Pałac Opatów, To warto zobaczyć

0
1397
views

Pałac Opatów w Gdańsku – Oliwie, to klasztor zakonu cystersów, który jest wkomponowany w najpiękniejszy w Europie kompleks parkowy. Według tradycji wzniesiono go w miejsce istniejącego za czasów pogańskich myśliwskiego dworku książąt pomorskich, którzy słynęli w całej okolicy z wyrobu serów.
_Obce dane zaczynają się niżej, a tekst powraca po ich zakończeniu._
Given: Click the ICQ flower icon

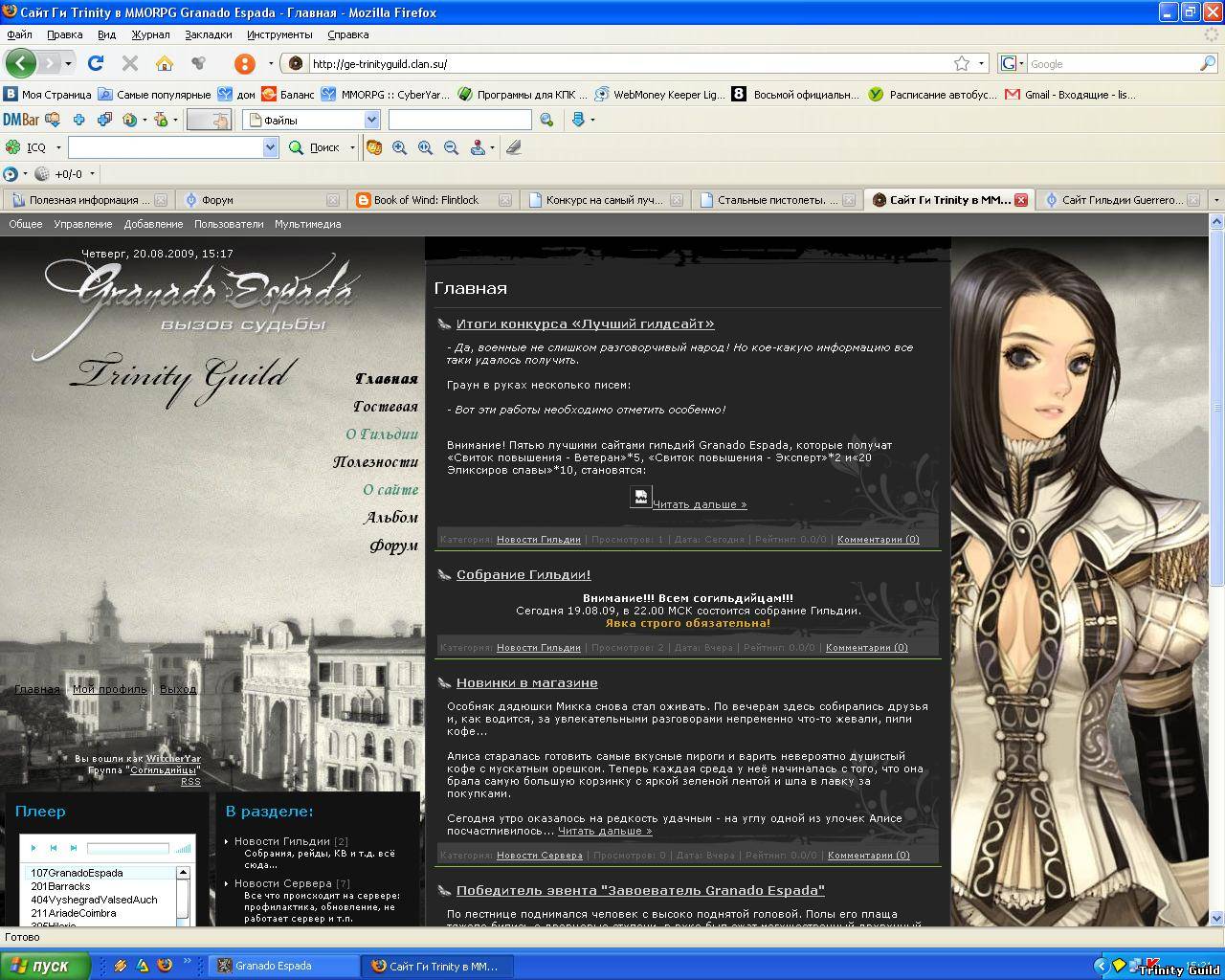Looking at the screenshot, I should click(13, 147).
Średniowieczne zabudowania

– Do oliwskiego Pałacu Opatów, przylega od strony północnej Stary Pałac pochodzący z XV stulecia. Z tamtego czasu, zachowały się także piwnice i fragmenty murów, stanowiące średniowieczne fortece obronne. Swój obecny kształt, pałac ten zawdzięcza gruntownej przebudowie przeprowadzonej na zlecenie opata Jana Grabińskiego w latach 1637-46. Przebudowy tej dokonał, Ernest Gregh. W posiadłości tej, zatrzymywały się niejednokrotnie znamienite osoby, a jedną z nich była polska królowa Ludwika Maria Gonzaga podążająca drogą lądową z Francji przez Gdańsk, aż do Warszawy. Zachwyt królowej wzbudziły jagiellońskie arrasy, którymi udekorowano tę gdańską rezydencję – relacjonuje Andrzej Kopczyński historyk.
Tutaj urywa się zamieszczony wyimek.